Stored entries
------------------------

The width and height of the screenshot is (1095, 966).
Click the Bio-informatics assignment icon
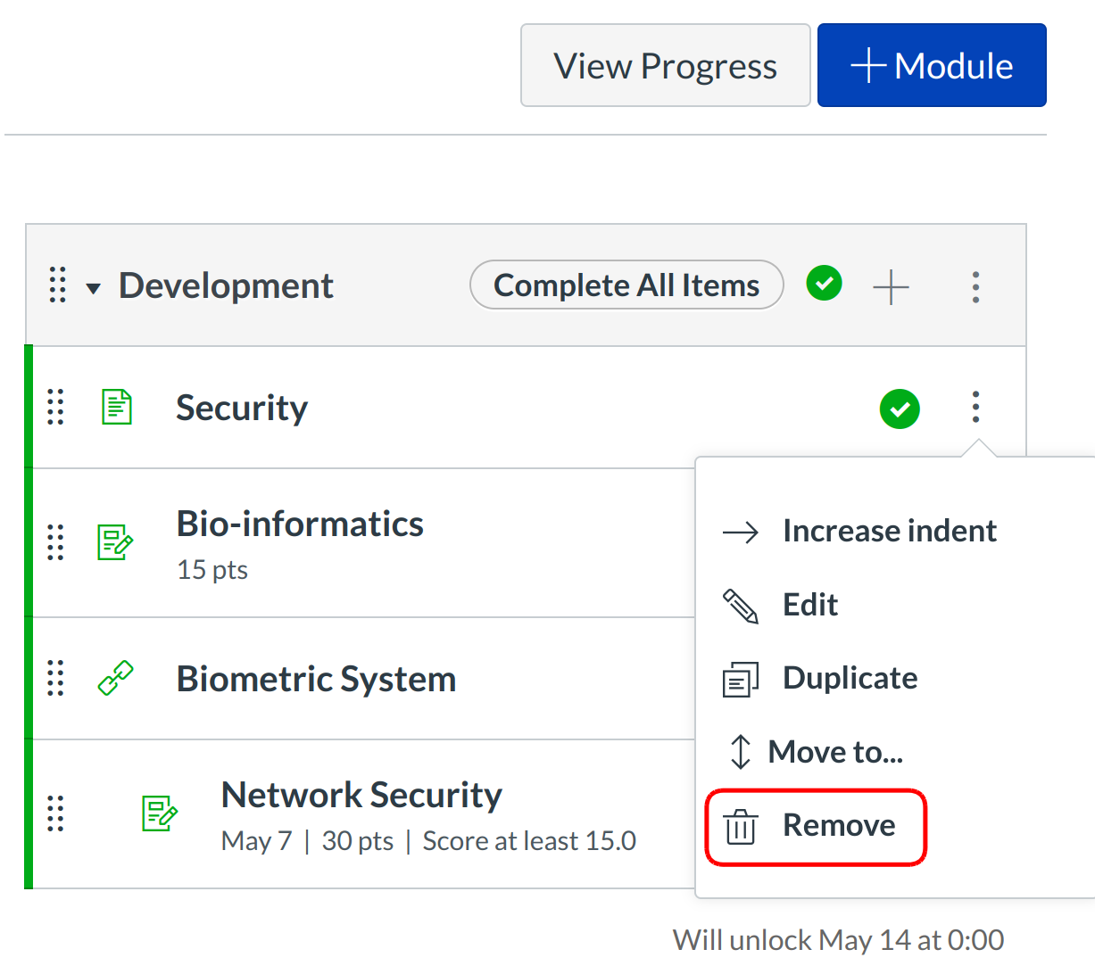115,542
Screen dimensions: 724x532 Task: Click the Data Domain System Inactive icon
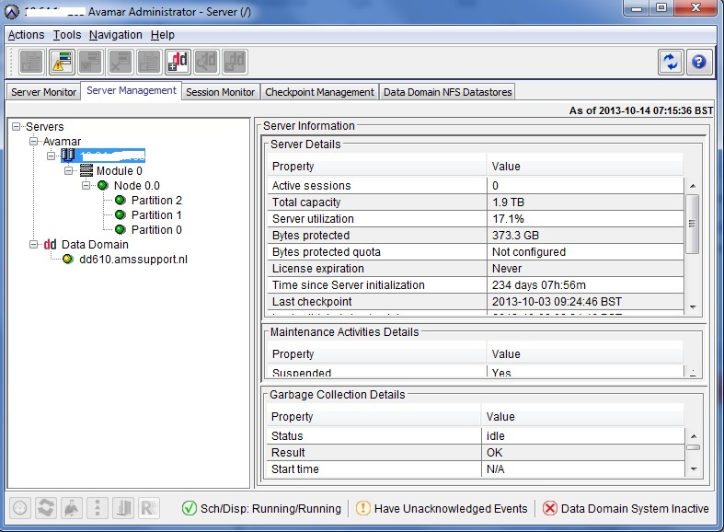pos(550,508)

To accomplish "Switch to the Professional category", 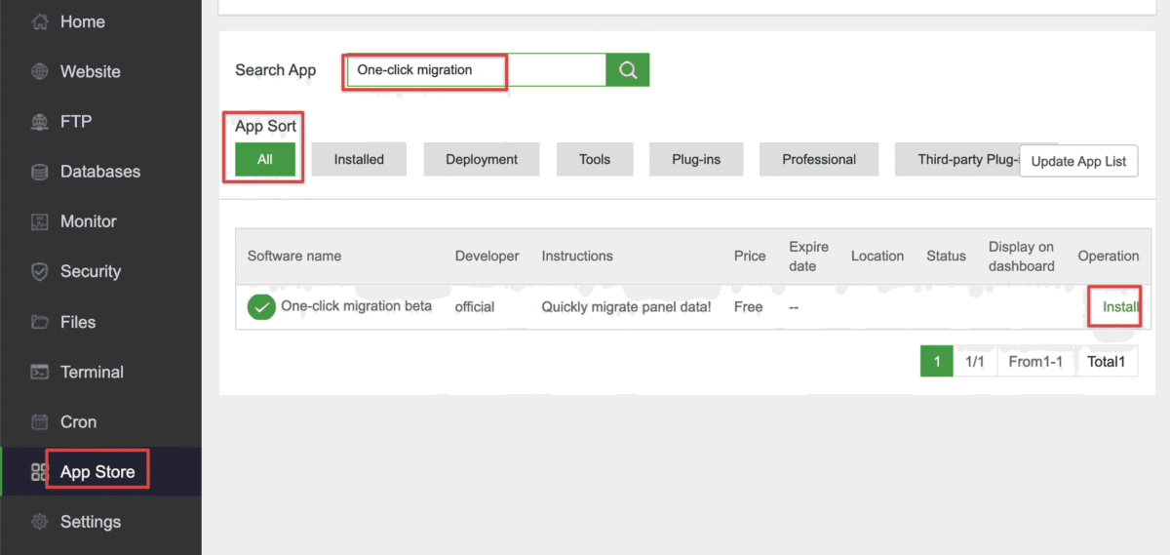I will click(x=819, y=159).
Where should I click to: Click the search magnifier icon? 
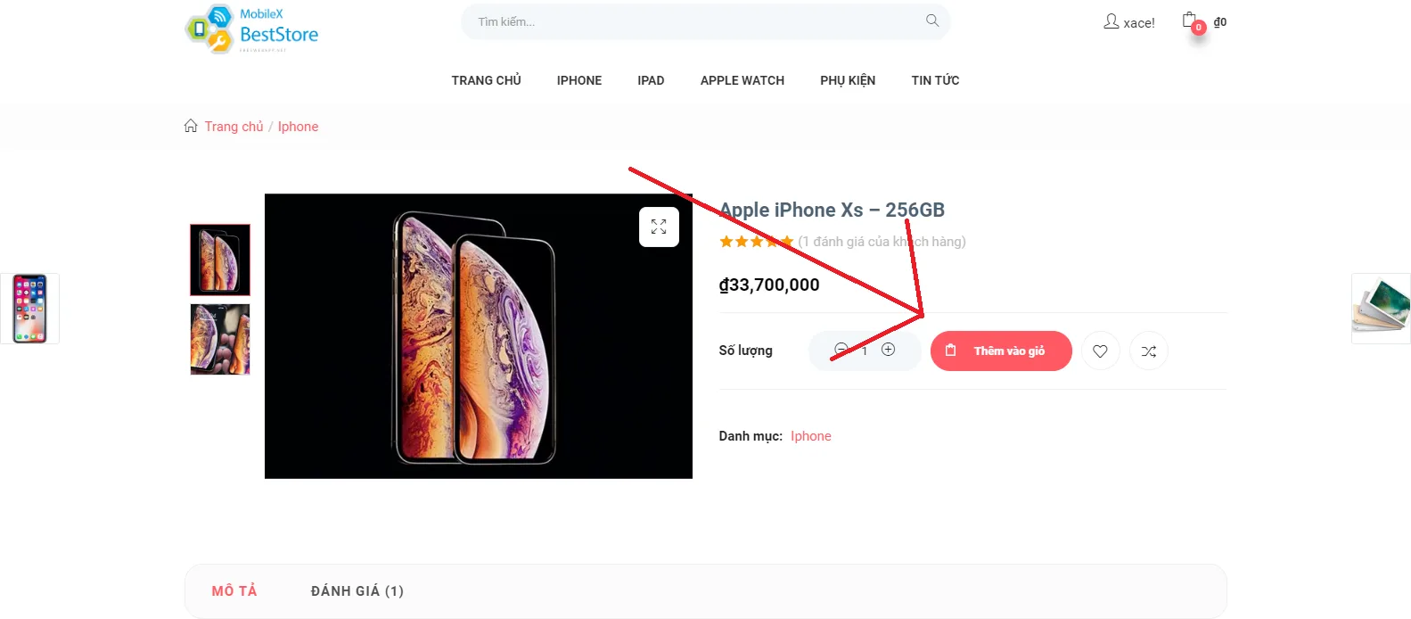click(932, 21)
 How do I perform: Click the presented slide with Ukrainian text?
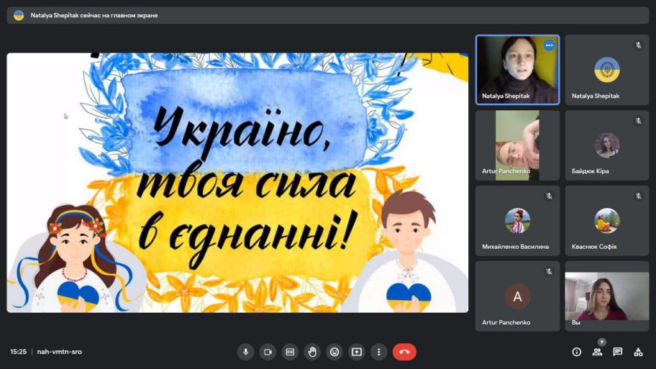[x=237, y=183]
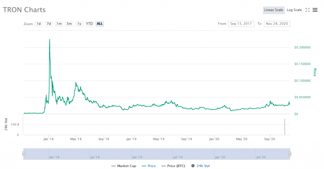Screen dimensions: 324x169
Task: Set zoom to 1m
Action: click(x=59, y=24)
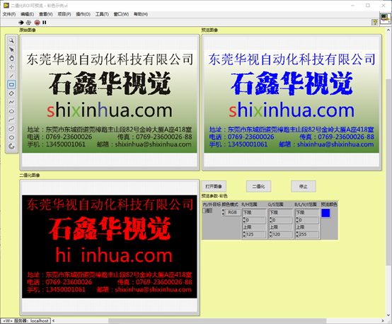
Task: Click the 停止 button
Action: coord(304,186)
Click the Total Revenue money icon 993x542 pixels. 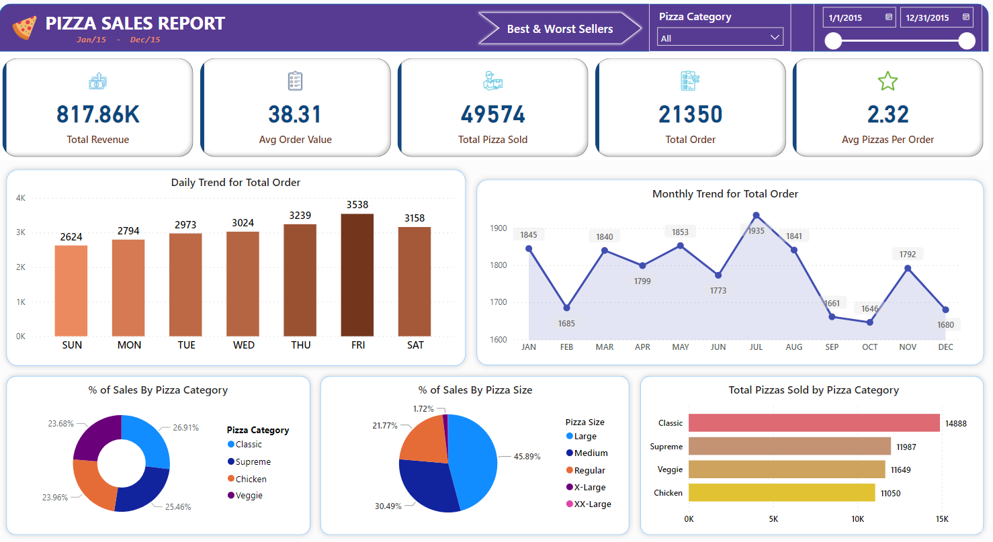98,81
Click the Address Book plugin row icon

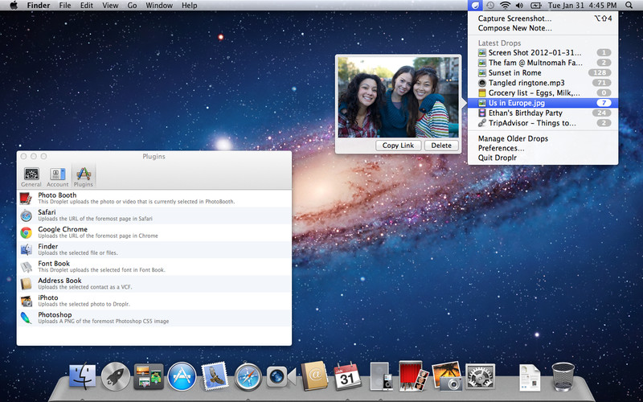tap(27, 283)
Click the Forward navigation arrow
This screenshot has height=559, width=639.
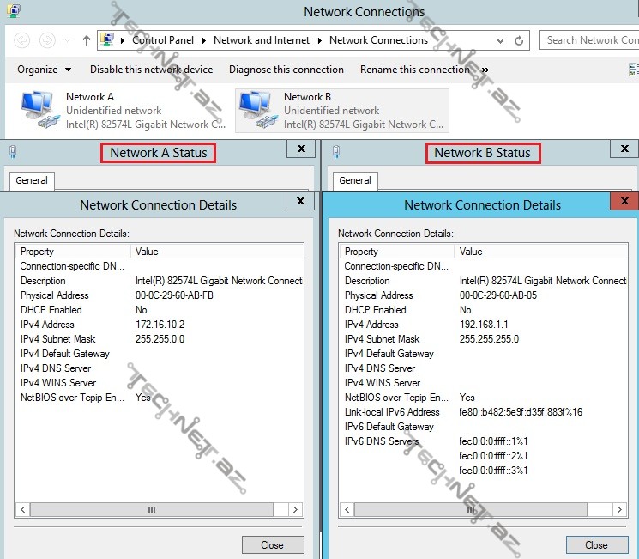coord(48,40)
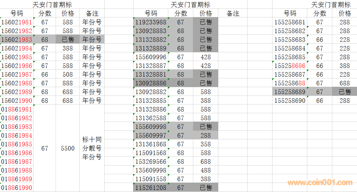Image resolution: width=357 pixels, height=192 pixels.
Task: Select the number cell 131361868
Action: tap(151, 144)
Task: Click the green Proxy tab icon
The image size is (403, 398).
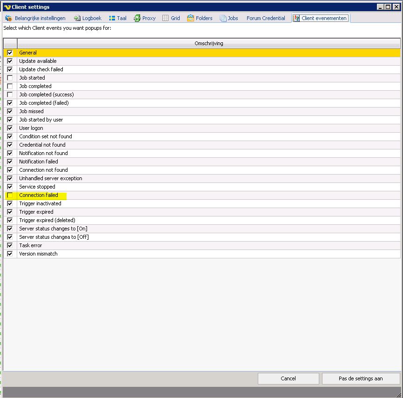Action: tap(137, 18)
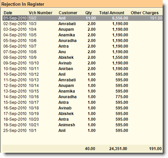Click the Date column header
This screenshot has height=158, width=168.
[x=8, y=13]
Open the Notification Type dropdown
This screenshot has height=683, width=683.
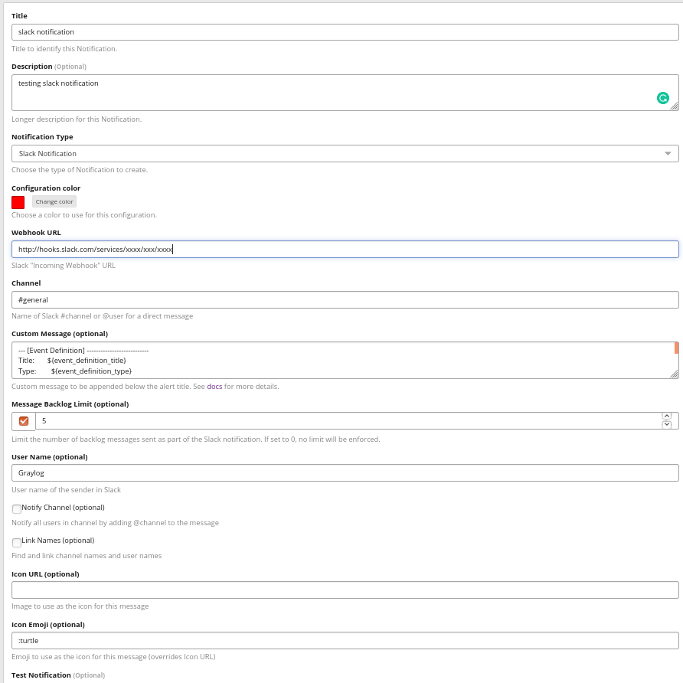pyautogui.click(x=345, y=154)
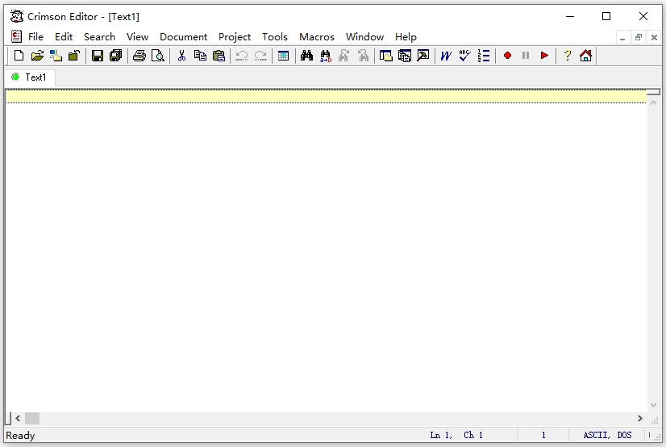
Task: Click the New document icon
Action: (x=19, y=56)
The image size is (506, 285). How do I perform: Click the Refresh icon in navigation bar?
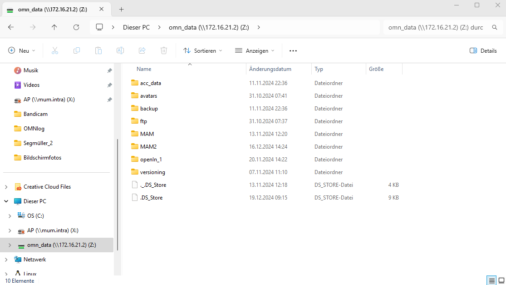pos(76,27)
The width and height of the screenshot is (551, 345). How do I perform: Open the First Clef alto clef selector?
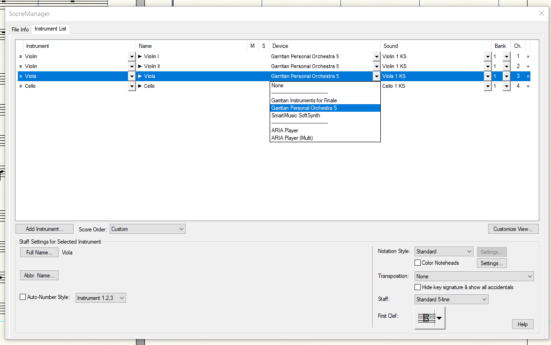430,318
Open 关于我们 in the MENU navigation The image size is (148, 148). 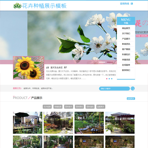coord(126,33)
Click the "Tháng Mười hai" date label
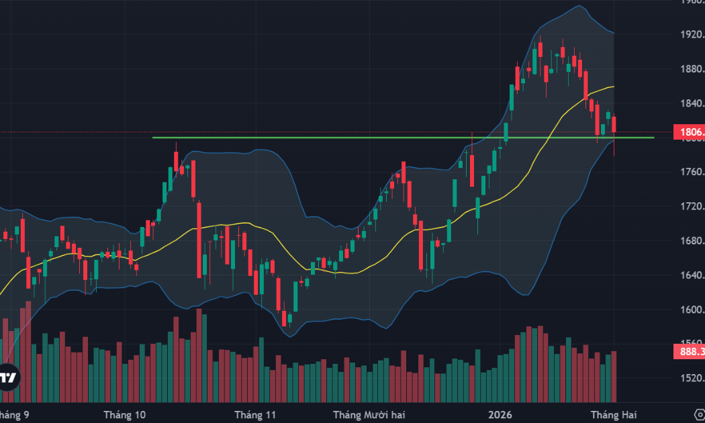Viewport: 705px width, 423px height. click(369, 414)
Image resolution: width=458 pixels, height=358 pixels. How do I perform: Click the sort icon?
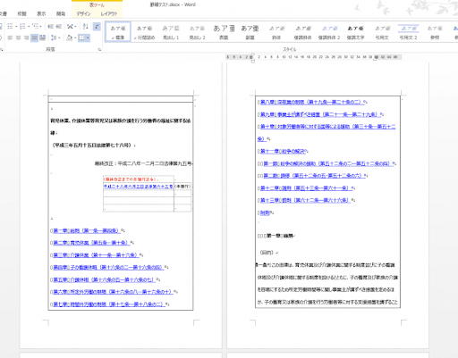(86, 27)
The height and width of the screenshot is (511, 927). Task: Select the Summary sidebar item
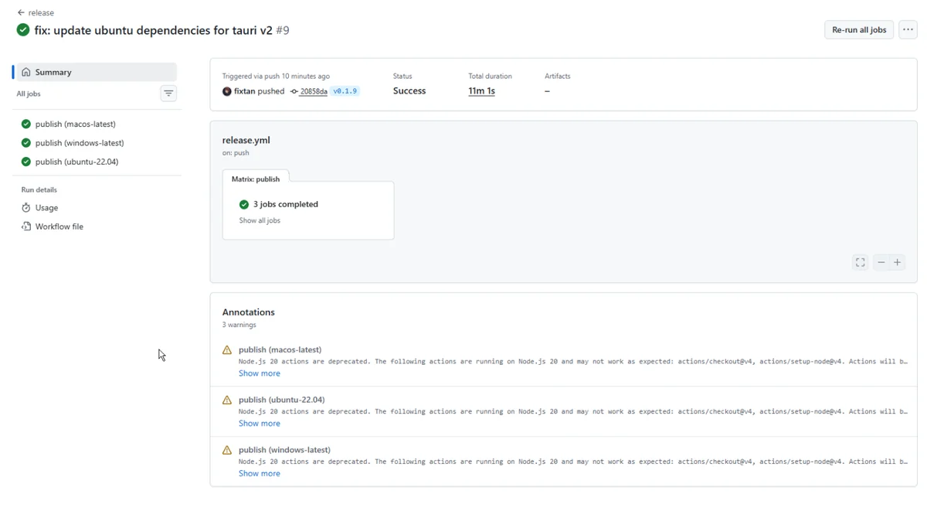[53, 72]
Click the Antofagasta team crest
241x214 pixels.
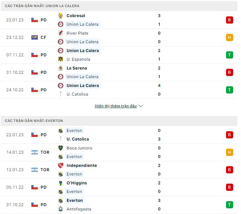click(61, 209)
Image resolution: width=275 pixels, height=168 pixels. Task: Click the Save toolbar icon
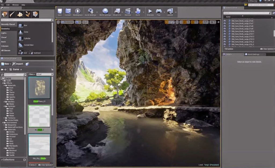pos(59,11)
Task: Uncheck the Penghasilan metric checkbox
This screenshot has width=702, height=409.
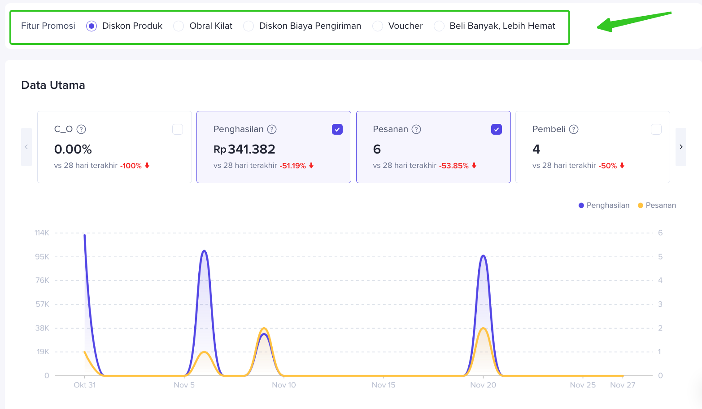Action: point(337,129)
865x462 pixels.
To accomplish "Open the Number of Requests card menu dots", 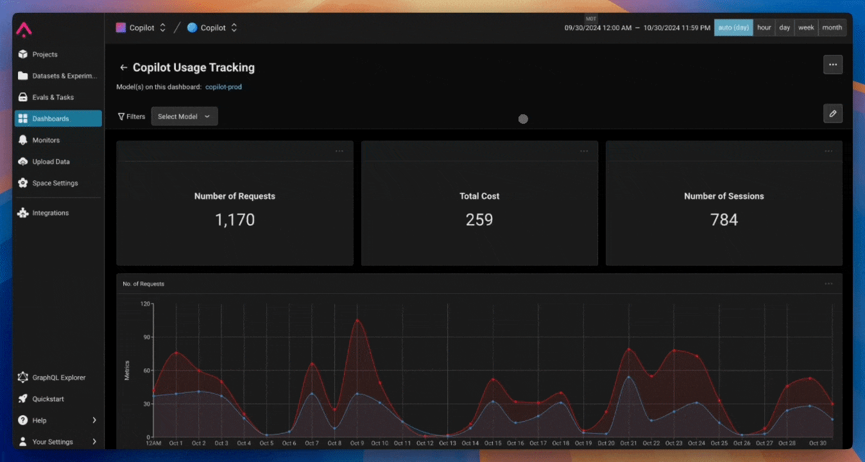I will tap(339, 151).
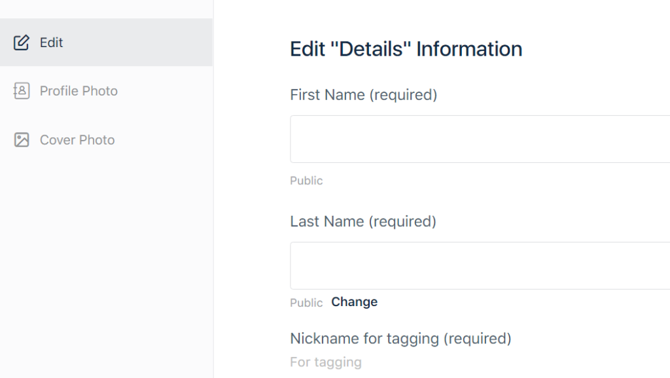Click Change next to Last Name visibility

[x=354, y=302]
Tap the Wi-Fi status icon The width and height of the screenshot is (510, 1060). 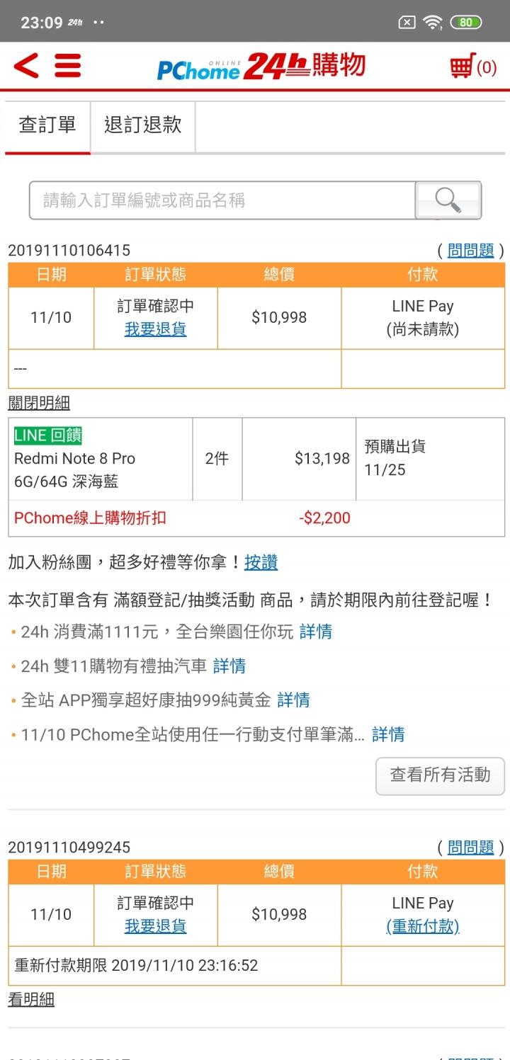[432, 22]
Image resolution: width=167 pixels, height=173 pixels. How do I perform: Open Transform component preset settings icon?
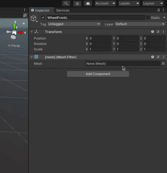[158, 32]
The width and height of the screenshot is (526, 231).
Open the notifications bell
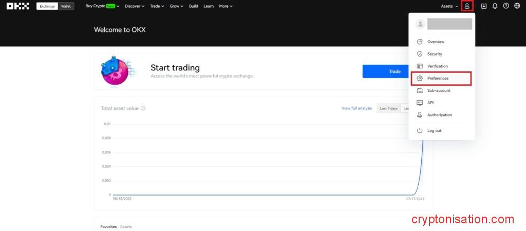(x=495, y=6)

------------------------

■ Task goal
Pictures do not belong in the answer. Return the lines above starting at the one with "The height and" and ending at the one with "865x462 pixels.", both kept, exactly.

■ Expected output
The height and width of the screenshot is (511, 927). Task: Select the Summary sidebar item
[53, 72]
Click the Antofagasta team crest
241x214 pixels.
click(61, 209)
Image resolution: width=275 pixels, height=168 pixels. Task: Click the Save toolbar icon
pos(59,11)
Task: Uncheck the Penghasilan metric checkbox
This screenshot has width=702, height=409.
Action: point(337,129)
865x462 pixels.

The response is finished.